Lauda is more calculating. His Austrian father threatens to disown him if he insists on racing. Lauda calmly takes a loan, and buys his way into a team that will take him closer to the same league that Hunt is aiming at.
He is analytical and calm, and becomes difficult to ignore as a potential Formula One driver. As the two young men become more ambitious, their rivalry grows, and they become celebrities.
Back in 1976, Hunt, taking advantage of Lauda's absence, inches closer to the coveted title. What he does not expect is for Lauda to return to the Circuit within record time, battling to hold on to his title. The big day arrives, at the Japanese Grand Prix, as fans and media wait with bated breath for the outcome of this faceoff of sorts.
The lives of celebrity sportspeople are always dramatic, so a story that can be made into a movie is not an issue. Peter Morgan, the screenplay writer, takes all the high points that occur in the lives of Hunt and Lauda, and gives us a movie that is never short of adrenaline.
While Hunt is portrayed as a more colourful character, Lauda is depicted as a bit of an enigma, so arrogant that he is likeable. Hunt is brash, Lauda is practical. Most of the story is told from Lauda's point of view - he has a reluctant respect for Hunt, but is confident that he himself is a better driver than the Briton.
Both the characters have a love interest each, and, pretty predictably, Hunt divorces his wife less than two years after their marriage, while Lauda marries the only woman he loves.
Hunt is the party boy, the team player, while Lauda is a loner who goes home to bed early. Their contrasting lifestyles, though not shown explicitly, is the basis of their need to compete with each other, but soon they both realise that they are not so different after all.
For the non-F1 fan, the movie may seem like a series of races with not too much emotional drama in between to break the monotony, but it makes a point - all the drama, the emotions and the lives of Lauda and Hunt revolve around racing, and other aspects of their existence are not important enough. It is
, after all, a sports movie.
The lead actors are the reason that this may turn out to be one of the most memorable sports biopics ever made. Chris Hemsworth, so much better without the Thor
costume, is a revelation. He plays the debonair and charming, yet wild, James Hunt with an ease that will surprise you. His eyes speak volumes, and this may be his best work now, and in the future. Who knew that the on-screen Thor could be so intense in another role?
As for Daniel Br?hl, who plays the devoted son in Good Bye Lenin! - he becomes the cynical Lauda, the underdog whom you immediately relate to, and his aspirations become yours. When his common sense takes over and he becomes more interested in other hobbies, you breathe a sigh of relief, because, against all odds, you want Lauda to be the one who walks away with minimum pain. Br?hl delivers that man to you, without flinching.

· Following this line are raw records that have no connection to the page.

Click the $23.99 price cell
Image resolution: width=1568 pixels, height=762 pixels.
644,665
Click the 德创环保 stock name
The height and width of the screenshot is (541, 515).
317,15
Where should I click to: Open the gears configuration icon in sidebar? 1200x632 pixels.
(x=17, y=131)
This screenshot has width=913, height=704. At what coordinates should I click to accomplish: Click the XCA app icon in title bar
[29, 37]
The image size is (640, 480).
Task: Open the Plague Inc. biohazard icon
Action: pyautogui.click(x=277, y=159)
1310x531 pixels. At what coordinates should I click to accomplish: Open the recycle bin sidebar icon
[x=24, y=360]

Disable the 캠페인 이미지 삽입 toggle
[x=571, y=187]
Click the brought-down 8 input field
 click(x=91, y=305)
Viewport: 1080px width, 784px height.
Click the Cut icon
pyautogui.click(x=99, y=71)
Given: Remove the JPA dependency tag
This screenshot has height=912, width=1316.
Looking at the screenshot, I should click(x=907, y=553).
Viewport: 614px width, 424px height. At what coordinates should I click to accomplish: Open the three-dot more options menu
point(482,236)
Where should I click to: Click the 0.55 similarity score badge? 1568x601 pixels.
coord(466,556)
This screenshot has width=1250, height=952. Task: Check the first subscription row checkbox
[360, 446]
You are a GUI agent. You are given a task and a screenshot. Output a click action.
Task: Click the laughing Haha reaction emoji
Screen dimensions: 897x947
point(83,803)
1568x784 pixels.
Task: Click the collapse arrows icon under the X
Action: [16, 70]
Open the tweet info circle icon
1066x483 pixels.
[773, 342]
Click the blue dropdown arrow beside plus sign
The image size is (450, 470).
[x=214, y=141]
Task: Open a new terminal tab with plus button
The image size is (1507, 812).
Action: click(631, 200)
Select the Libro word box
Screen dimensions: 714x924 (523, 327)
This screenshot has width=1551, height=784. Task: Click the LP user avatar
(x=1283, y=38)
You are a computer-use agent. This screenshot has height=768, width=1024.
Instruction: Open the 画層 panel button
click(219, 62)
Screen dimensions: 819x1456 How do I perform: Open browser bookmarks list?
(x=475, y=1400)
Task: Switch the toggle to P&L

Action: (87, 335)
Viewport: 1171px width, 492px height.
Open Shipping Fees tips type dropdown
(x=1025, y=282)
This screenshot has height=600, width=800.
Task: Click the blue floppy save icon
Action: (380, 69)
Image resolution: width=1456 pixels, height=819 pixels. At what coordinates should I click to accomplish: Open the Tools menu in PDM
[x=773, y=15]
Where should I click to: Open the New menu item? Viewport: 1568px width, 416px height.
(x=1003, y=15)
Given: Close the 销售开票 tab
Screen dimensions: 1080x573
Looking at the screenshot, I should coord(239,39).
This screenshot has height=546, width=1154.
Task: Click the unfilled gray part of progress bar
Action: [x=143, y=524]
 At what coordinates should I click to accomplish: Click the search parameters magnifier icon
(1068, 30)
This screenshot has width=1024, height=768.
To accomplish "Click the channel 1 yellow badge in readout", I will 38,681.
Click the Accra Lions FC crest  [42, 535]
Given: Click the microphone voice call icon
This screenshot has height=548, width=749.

Olivia Wilde and Alexandria Maria Lara play their roles with finesse, as do the other supporting cast members.
This is also a period movie, and the production and costume design are almost perfect. The cinematography gets a little gimmicky at times - it could have been grittier and slightly imperfect, to give you a feel of the 1970s. The music, by Hans Zimmer, is apt. Although the story does not move chronologically, the editing is not complicated, making it an easy movie to understand.
Today, the real James Hunt is no longer alive, and Niki Lauda is an author. One is never sure how these celebrities react when they see portions of their lives enacted on the big screen, but these two friends and foes will be glad to learn that Rush makes the audience respect the passion and love that they had for their sport. Watch Rush even if you dislike fast cars in general and F1 in particular.